Can you rewrite the lines from "You are a GUI" through "pyautogui.click(x=923, y=90)", renaming "ordered list" to "numbered list" and leaving everything else unchanged?

RECORD EXTRACTS →
□ □ □

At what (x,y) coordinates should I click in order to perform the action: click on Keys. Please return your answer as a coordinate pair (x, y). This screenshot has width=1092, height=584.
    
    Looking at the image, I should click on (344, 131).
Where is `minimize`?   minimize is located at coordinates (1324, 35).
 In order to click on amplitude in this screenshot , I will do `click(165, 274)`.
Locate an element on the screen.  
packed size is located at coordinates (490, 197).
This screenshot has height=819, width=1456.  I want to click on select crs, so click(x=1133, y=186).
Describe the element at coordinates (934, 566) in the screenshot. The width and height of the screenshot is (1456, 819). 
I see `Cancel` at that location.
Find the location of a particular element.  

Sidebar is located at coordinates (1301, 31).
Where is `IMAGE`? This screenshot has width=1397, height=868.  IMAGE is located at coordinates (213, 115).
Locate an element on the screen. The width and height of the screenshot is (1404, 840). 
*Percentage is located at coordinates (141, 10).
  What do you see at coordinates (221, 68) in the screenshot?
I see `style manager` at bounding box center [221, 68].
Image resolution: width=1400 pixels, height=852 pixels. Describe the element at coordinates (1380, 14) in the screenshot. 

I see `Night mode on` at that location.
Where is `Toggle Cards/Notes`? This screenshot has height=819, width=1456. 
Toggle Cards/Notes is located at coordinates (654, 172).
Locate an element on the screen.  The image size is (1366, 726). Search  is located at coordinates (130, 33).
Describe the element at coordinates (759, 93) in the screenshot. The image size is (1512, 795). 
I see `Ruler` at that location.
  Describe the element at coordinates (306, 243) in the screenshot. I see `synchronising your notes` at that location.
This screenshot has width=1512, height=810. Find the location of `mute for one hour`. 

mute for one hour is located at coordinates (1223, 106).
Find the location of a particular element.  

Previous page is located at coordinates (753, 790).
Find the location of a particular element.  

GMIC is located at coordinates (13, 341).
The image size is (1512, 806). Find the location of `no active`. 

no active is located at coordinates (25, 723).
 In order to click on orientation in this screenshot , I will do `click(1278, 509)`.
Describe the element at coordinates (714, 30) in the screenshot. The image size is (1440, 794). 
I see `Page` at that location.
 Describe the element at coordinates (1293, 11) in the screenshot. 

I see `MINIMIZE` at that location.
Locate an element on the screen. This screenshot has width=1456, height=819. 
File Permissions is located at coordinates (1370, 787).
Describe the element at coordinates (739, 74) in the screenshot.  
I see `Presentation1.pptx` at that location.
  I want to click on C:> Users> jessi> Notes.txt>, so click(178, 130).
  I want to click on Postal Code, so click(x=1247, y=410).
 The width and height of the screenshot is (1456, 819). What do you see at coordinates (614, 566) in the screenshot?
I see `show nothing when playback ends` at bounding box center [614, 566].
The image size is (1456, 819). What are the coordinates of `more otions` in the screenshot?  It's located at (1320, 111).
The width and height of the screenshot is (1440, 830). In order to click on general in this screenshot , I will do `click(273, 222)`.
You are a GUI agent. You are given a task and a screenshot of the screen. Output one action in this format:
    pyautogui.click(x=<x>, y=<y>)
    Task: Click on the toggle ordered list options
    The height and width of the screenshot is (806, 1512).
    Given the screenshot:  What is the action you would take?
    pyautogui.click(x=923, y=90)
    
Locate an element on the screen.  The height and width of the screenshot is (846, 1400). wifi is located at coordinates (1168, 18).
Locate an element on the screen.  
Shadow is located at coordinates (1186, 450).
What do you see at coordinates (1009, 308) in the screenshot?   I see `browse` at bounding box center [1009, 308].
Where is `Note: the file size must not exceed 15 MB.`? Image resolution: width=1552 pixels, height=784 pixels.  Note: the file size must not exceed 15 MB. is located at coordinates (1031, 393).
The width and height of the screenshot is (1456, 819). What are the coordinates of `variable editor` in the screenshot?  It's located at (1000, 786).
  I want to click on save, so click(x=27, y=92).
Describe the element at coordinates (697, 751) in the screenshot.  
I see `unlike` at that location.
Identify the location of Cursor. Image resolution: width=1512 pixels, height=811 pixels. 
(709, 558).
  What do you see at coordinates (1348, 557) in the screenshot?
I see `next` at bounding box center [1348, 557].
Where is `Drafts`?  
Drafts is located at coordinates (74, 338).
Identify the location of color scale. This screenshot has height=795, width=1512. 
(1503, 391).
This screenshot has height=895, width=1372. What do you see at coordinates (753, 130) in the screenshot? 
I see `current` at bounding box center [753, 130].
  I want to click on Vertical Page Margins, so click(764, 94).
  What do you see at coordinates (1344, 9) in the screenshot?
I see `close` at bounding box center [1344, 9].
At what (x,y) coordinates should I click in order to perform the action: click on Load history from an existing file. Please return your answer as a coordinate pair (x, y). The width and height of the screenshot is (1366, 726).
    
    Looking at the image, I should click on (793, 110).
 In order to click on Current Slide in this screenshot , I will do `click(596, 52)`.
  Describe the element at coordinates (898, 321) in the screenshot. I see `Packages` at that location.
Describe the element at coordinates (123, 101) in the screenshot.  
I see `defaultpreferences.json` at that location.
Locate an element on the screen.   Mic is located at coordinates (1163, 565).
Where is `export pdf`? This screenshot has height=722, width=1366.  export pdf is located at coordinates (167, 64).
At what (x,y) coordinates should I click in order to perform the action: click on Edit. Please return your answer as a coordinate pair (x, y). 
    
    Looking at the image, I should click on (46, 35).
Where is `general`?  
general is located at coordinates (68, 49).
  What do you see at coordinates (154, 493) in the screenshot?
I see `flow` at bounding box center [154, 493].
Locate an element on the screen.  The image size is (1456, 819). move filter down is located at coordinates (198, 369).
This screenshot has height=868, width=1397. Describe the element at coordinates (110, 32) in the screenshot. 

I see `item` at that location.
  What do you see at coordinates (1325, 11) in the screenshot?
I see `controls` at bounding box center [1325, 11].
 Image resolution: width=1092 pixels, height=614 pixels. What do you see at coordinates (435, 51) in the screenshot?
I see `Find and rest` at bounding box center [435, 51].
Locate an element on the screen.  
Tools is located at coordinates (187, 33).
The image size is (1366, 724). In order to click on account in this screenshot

□ □ □

SOLUTION FOR THIS EXERCISE →
You are a GUI agent. You are given a task and a screenshot of the screen. Output one action in this format:
    pyautogui.click(x=<x>, y=<y>)
    Task: Click on the toggle numbered list options
    The height and width of the screenshot is (806, 1512).
    Given the screenshot:  What is the action you would take?
    pyautogui.click(x=923, y=90)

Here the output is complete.